__EXERCISE GOAL__
Could the entries below be reproduced exactly, with the images removed?

(Stored data entries)
════════════════
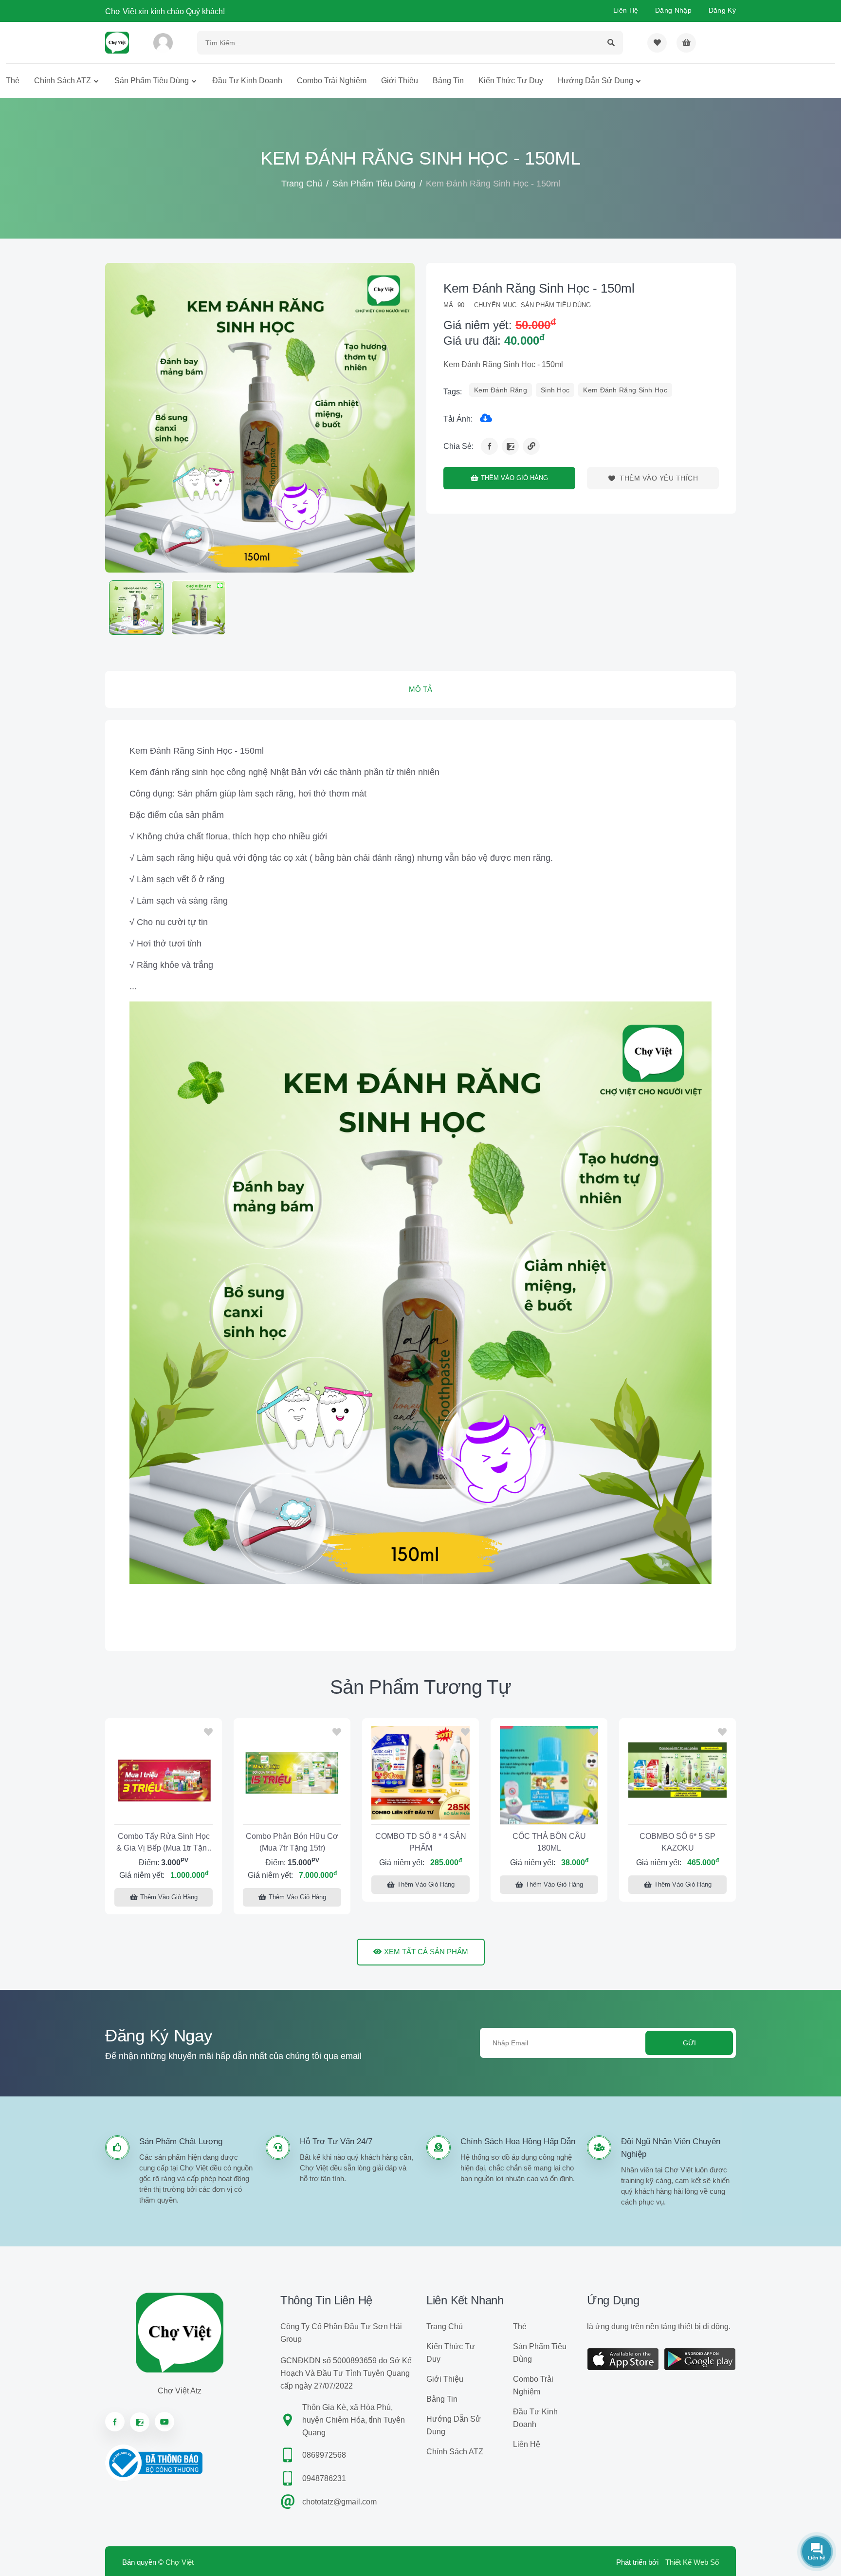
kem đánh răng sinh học (625, 390)
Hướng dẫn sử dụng (595, 80)
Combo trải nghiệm (331, 80)
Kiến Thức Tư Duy (510, 80)
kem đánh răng (500, 390)
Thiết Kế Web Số (692, 2562)
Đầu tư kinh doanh (247, 80)
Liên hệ (625, 10)
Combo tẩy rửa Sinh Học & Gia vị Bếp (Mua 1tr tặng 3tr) (163, 1843)
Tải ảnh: (458, 419)
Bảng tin (448, 80)
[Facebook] (489, 446)
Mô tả (420, 689)
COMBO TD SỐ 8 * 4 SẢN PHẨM (420, 1842)
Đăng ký (722, 10)
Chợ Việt (179, 2562)
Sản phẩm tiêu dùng (151, 80)
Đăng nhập (673, 10)
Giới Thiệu (399, 80)
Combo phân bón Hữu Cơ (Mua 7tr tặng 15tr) (292, 1842)
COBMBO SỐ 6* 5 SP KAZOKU (677, 1842)
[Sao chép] (531, 446)
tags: (452, 392)
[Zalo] (510, 446)
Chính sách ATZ (62, 80)
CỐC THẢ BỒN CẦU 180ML (549, 1842)
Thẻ (12, 80)
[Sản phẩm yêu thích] (657, 43)
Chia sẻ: (458, 446)
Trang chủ (301, 183)
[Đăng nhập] (163, 43)
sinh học (555, 390)
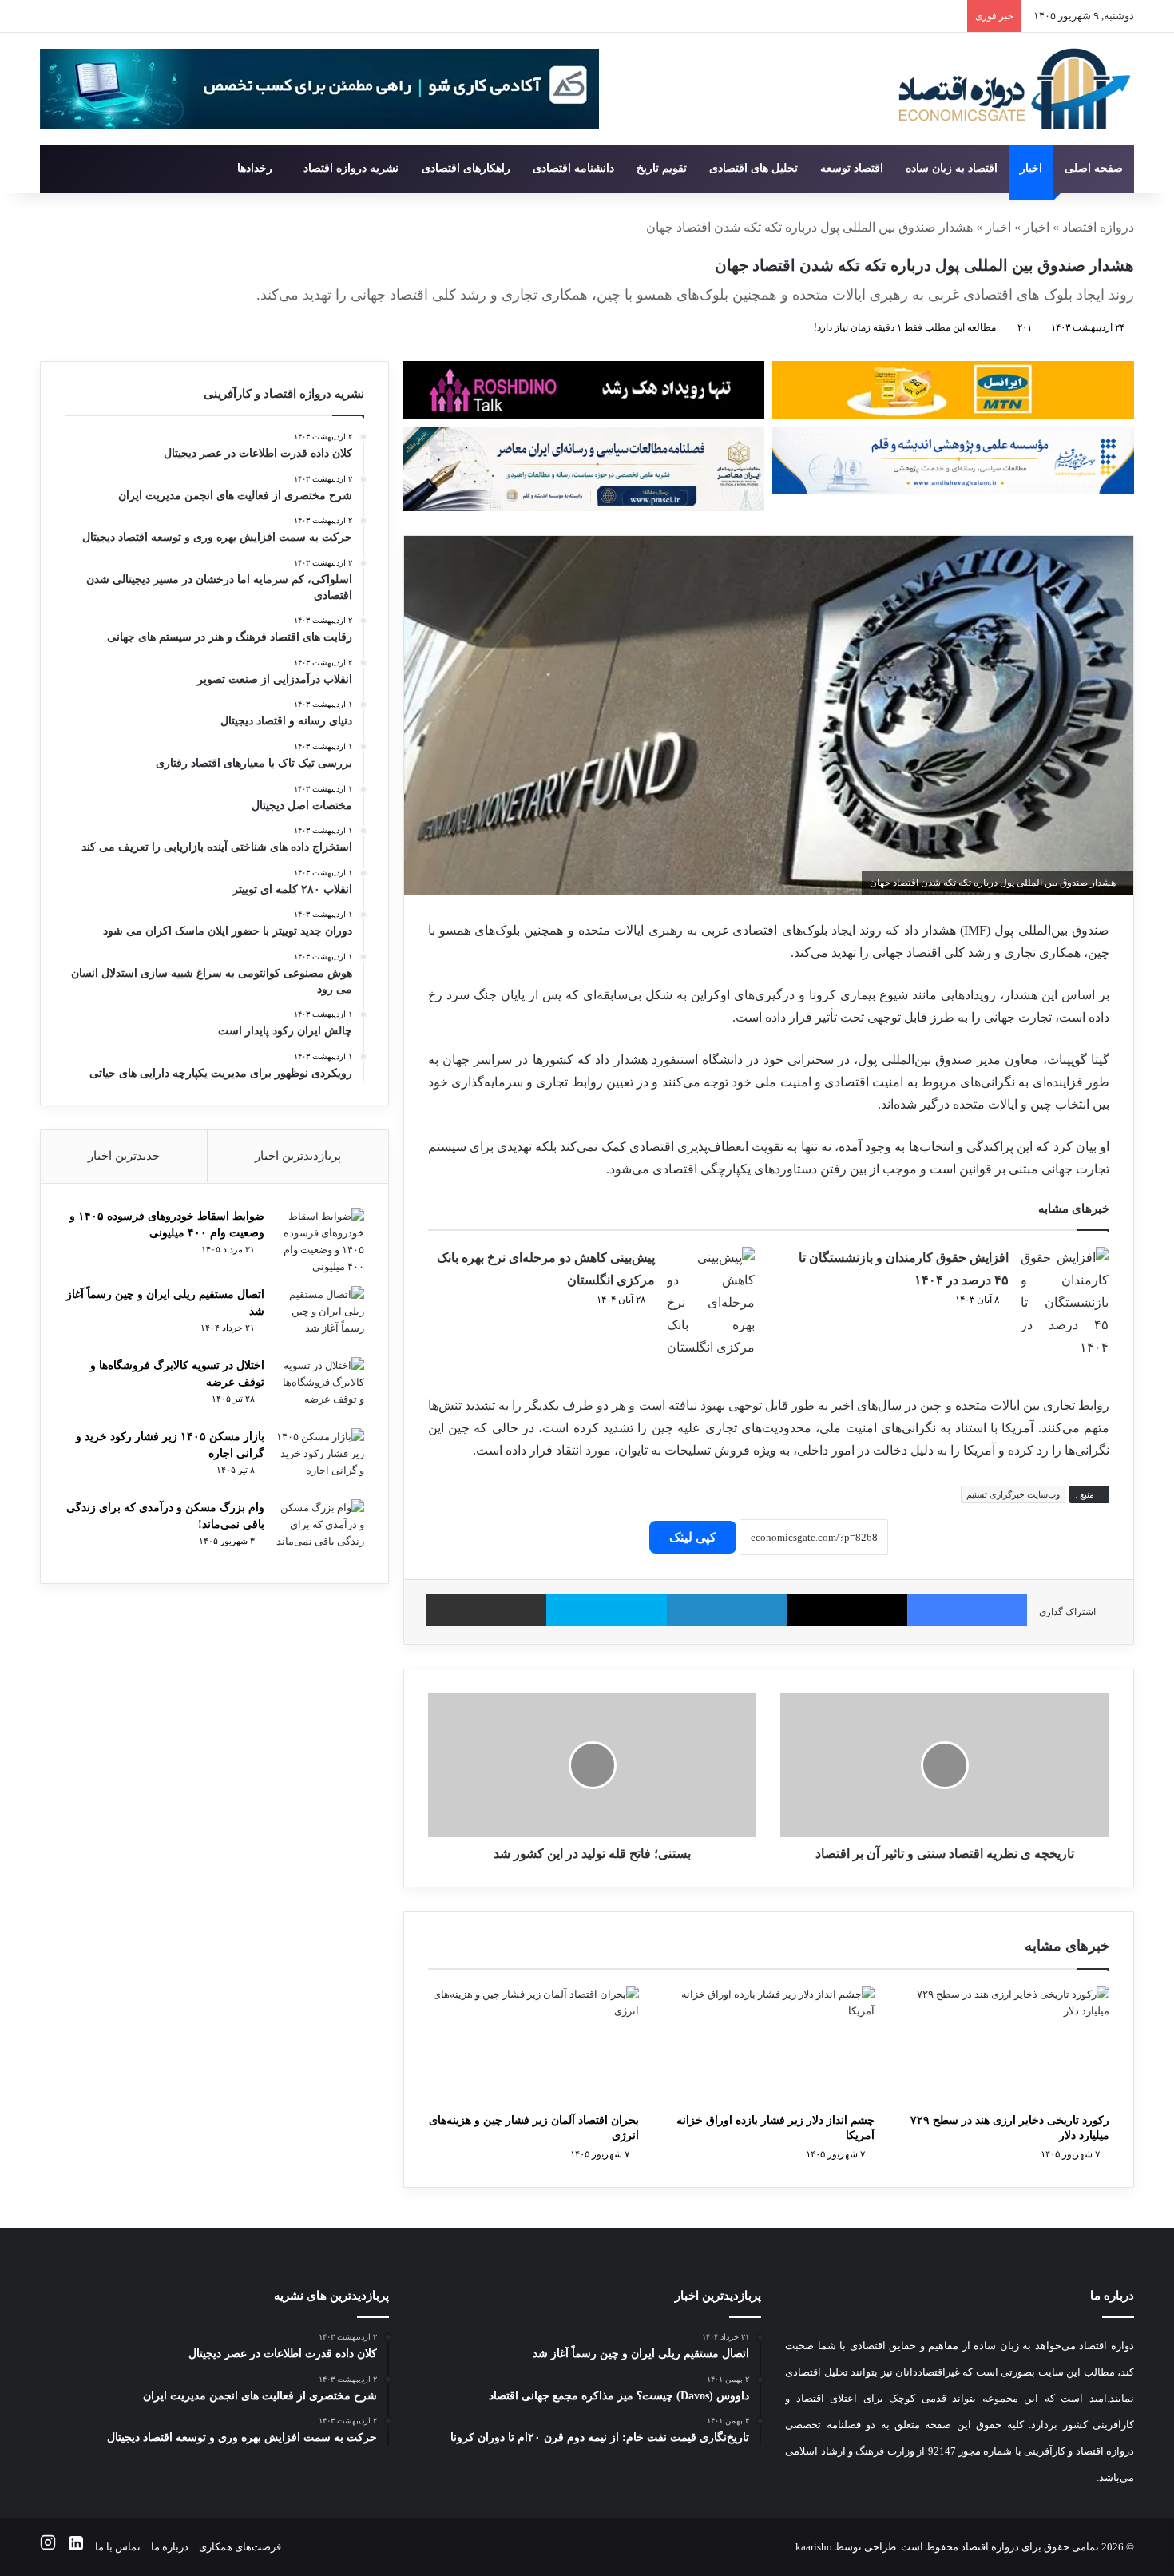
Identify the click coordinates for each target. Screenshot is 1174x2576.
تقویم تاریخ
════════════════
__WRITTEN SOLUTION__
kem đánh răng sinh học (625, 390)
Hướng dẫn sử dụng (595, 80)
Combo trải nghiệm (331, 80)
Kiến Thức Tư Duy (510, 80)
kem đánh răng (500, 390)
Thiết Kế Web Số (692, 2562)
Đầu tư kinh doanh (247, 80)
Liên hệ (625, 10)
Combo tẩy rửa Sinh Học & Gia vị Bếp (Mua 1tr tặng 3tr) (163, 1843)
Tải ảnh: (458, 419)
Bảng tin (448, 80)
[Facebook] (489, 446)
Mô tả (420, 689)
COMBO TD SỐ 8 * 4 SẢN PHẨM (420, 1842)
Đăng ký (722, 10)
Chợ Việt (179, 2562)
Sản phẩm tiêu dùng (151, 80)
Đăng nhập (673, 10)
Giới Thiệu (399, 80)
Combo phân bón Hữu Cơ (Mua 7tr tặng 15tr) (292, 1842)
COBMBO SỐ 6* 5 SP KAZOKU (677, 1842)
[Sao chép] (531, 446)
tags: (452, 392)
[Zalo] (510, 446)
Chính sách ATZ (62, 80)
CỐC THẢ BỒN CẦU 180ML (549, 1842)
Thẻ (12, 80)
[Sản phẩm yêu thích] (657, 43)
Chia sẻ: (458, 446)
Trang chủ (301, 183)
[Đăng nhập] (163, 43)
sinh học (555, 390)
Identify the click coordinates for each target. Screenshot is 1174x2576.
تقویم تاریخ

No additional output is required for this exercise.